▶ _Supplied material_:

+ + +

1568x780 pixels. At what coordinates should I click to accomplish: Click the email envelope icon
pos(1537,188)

+ + +

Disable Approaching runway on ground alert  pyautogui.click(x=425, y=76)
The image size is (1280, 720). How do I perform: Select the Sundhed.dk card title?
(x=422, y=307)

+ + +

▶ _Exercise task_:
Copy the records from the line with "The image size" to the line with "(x=422, y=307)", both included, keeping the requests unchanged and offsetting each coordinate in the answers by adding 109.

▶ _Response_:
The image size is (1280, 720). How do I perform: Select the Sundhed.dk card title?
(x=531, y=416)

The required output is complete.